▶ **Assigned task**
Can you quote the listing below word for word, from its first line to its last?

▶ **Task data**
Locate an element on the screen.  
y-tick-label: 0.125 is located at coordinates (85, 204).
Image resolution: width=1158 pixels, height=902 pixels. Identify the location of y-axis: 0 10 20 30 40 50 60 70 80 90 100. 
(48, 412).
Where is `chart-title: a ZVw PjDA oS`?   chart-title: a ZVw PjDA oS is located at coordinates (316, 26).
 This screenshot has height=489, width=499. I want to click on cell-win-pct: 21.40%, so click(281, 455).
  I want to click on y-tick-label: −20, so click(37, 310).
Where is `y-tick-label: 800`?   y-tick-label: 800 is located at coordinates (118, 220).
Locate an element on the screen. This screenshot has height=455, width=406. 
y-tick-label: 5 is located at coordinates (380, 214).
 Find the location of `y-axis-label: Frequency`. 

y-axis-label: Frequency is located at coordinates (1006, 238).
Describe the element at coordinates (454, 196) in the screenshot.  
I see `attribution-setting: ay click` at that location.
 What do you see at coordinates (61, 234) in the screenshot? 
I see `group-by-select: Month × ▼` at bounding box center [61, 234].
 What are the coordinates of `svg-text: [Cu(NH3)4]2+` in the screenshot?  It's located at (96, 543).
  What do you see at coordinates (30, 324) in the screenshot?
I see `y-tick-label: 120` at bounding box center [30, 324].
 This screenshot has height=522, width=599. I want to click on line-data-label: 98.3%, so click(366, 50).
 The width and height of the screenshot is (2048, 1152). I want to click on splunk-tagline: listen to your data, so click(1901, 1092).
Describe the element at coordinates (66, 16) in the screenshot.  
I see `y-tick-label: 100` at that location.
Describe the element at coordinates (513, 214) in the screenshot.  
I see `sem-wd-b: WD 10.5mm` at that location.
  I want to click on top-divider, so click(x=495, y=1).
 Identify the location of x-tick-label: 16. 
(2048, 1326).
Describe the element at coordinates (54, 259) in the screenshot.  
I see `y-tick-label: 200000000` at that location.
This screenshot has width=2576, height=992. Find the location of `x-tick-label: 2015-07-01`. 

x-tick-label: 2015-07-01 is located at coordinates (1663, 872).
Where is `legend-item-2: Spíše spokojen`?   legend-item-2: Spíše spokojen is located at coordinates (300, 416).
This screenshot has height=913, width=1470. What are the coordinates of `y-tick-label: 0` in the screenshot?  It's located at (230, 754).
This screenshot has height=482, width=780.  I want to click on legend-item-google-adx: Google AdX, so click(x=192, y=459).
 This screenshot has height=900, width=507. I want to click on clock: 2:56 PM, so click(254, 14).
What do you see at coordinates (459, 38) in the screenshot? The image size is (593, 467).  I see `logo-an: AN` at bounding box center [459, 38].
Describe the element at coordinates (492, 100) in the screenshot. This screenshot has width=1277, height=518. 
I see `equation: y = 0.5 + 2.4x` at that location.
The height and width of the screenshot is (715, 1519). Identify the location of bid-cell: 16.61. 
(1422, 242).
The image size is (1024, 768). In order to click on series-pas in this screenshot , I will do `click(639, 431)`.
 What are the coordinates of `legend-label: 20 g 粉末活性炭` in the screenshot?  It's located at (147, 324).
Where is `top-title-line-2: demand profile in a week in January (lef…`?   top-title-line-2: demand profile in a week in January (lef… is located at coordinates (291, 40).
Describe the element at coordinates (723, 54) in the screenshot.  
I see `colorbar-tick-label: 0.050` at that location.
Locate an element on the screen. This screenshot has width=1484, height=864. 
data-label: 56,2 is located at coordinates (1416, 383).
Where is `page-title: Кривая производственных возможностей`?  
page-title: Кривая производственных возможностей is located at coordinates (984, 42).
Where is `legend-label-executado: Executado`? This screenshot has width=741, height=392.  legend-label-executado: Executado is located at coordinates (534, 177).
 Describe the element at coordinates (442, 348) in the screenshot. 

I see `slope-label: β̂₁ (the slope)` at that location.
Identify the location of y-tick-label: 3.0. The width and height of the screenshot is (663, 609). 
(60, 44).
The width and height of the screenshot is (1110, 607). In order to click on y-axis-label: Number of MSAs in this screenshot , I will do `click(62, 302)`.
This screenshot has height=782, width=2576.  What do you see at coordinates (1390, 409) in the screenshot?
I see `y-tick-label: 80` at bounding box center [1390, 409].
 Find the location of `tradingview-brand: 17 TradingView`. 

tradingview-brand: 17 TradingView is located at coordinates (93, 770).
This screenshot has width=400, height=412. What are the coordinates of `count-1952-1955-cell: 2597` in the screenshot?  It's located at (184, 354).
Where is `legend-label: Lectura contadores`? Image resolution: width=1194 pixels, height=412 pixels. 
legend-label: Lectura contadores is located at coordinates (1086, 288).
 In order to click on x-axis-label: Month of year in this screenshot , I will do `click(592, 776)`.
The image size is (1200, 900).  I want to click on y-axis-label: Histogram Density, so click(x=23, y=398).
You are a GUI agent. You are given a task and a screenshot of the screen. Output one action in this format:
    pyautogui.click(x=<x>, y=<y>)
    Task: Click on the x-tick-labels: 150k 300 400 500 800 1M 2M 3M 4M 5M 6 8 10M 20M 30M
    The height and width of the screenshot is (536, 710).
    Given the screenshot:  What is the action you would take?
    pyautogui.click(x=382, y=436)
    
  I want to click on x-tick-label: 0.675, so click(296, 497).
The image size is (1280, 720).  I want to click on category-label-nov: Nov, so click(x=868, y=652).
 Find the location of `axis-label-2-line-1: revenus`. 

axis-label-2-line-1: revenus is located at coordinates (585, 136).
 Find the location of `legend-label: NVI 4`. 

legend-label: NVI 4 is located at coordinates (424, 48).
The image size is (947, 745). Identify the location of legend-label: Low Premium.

▶ **Answer to the exercise**
Locate an element on the screen.  
y-tick-label: 0.125 is located at coordinates (85, 204).
Image resolution: width=1158 pixels, height=902 pixels. Identify the location of y-axis: 0 10 20 30 40 50 60 70 80 90 100. 
(48, 412).
Where is `chart-title: a ZVw PjDA oS`?   chart-title: a ZVw PjDA oS is located at coordinates (316, 26).
 This screenshot has height=489, width=499. I want to click on cell-win-pct: 21.40%, so click(281, 455).
  I want to click on y-tick-label: −20, so click(37, 310).
Where is `y-tick-label: 800`?   y-tick-label: 800 is located at coordinates (118, 220).
Locate an element on the screen. This screenshot has height=455, width=406. 
y-tick-label: 5 is located at coordinates (380, 214).
 Find the location of `y-axis-label: Frequency`. 

y-axis-label: Frequency is located at coordinates (1006, 238).
Describe the element at coordinates (454, 196) in the screenshot.  
I see `attribution-setting: ay click` at that location.
 What do you see at coordinates (61, 234) in the screenshot? 
I see `group-by-select: Month × ▼` at bounding box center [61, 234].
 What are the coordinates of `svg-text: [Cu(NH3)4]2+` in the screenshot?  It's located at (96, 543).
  What do you see at coordinates (30, 324) in the screenshot?
I see `y-tick-label: 120` at bounding box center [30, 324].
 This screenshot has height=522, width=599. I want to click on line-data-label: 98.3%, so click(366, 50).
 The width and height of the screenshot is (2048, 1152). I want to click on splunk-tagline: listen to your data, so click(1901, 1092).
Describe the element at coordinates (66, 16) in the screenshot.  
I see `y-tick-label: 100` at that location.
Describe the element at coordinates (513, 214) in the screenshot.  
I see `sem-wd-b: WD 10.5mm` at that location.
  I want to click on top-divider, so click(x=495, y=1).
 Identify the location of x-tick-label: 16. 
(2048, 1326).
Describe the element at coordinates (54, 259) in the screenshot.  
I see `y-tick-label: 200000000` at that location.
This screenshot has width=2576, height=992. Find the location of `x-tick-label: 2015-07-01`. 

x-tick-label: 2015-07-01 is located at coordinates (1663, 872).
Where is `legend-item-2: Spíše spokojen`?   legend-item-2: Spíše spokojen is located at coordinates (300, 416).
This screenshot has height=913, width=1470. What are the coordinates of `y-tick-label: 0` in the screenshot?  It's located at (230, 754).
This screenshot has height=482, width=780.  I want to click on legend-item-google-adx: Google AdX, so click(x=192, y=459).
 This screenshot has height=900, width=507. I want to click on clock: 2:56 PM, so click(254, 14).
What do you see at coordinates (459, 38) in the screenshot? The image size is (593, 467).  I see `logo-an: AN` at bounding box center [459, 38].
Describe the element at coordinates (492, 100) in the screenshot. This screenshot has width=1277, height=518. 
I see `equation: y = 0.5 + 2.4x` at that location.
The height and width of the screenshot is (715, 1519). Identify the location of bid-cell: 16.61. 
(1422, 242).
The image size is (1024, 768). In order to click on series-pas in this screenshot , I will do `click(639, 431)`.
 What are the coordinates of `legend-label: 20 g 粉末活性炭` in the screenshot?  It's located at (147, 324).
Where is `top-title-line-2: demand profile in a week in January (lef…`?   top-title-line-2: demand profile in a week in January (lef… is located at coordinates (291, 40).
Describe the element at coordinates (723, 54) in the screenshot.  
I see `colorbar-tick-label: 0.050` at that location.
Locate an element on the screen. This screenshot has width=1484, height=864. 
data-label: 56,2 is located at coordinates (1416, 383).
Where is `page-title: Кривая производственных возможностей`?  
page-title: Кривая производственных возможностей is located at coordinates (984, 42).
Where is `legend-label-executado: Executado`? This screenshot has width=741, height=392.  legend-label-executado: Executado is located at coordinates (534, 177).
 Describe the element at coordinates (442, 348) in the screenshot. 

I see `slope-label: β̂₁ (the slope)` at that location.
Identify the location of y-tick-label: 3.0. The width and height of the screenshot is (663, 609). 
(60, 44).
The width and height of the screenshot is (1110, 607). In order to click on y-axis-label: Number of MSAs in this screenshot , I will do `click(62, 302)`.
This screenshot has height=782, width=2576.  What do you see at coordinates (1390, 409) in the screenshot?
I see `y-tick-label: 80` at bounding box center [1390, 409].
 Find the location of `tradingview-brand: 17 TradingView`. 

tradingview-brand: 17 TradingView is located at coordinates (93, 770).
This screenshot has width=400, height=412. What are the coordinates of `count-1952-1955-cell: 2597` in the screenshot?  It's located at (184, 354).
Where is `legend-label: Lectura contadores`? Image resolution: width=1194 pixels, height=412 pixels. 
legend-label: Lectura contadores is located at coordinates (1086, 288).
 In order to click on x-axis-label: Month of year in this screenshot , I will do `click(592, 776)`.
The image size is (1200, 900).  I want to click on y-axis-label: Histogram Density, so click(x=23, y=398).
You are a GUI agent. You are given a task and a screenshot of the screen. Output one action in this format:
    pyautogui.click(x=<x>, y=<y>)
    Task: Click on the x-tick-labels: 150k 300 400 500 800 1M 2M 3M 4M 5M 6 8 10M 20M 30M
    The height and width of the screenshot is (536, 710).
    Given the screenshot:  What is the action you would take?
    pyautogui.click(x=382, y=436)
    
  I want to click on x-tick-label: 0.675, so click(296, 497).
The image size is (1280, 720).  I want to click on category-label-nov: Nov, so click(x=868, y=652).
 Find the location of `axis-label-2-line-1: revenus`. 

axis-label-2-line-1: revenus is located at coordinates (585, 136).
 Find the location of `legend-label: NVI 4`. 

legend-label: NVI 4 is located at coordinates (424, 48).
The image size is (947, 745). Identify the location of legend-label: Low Premium.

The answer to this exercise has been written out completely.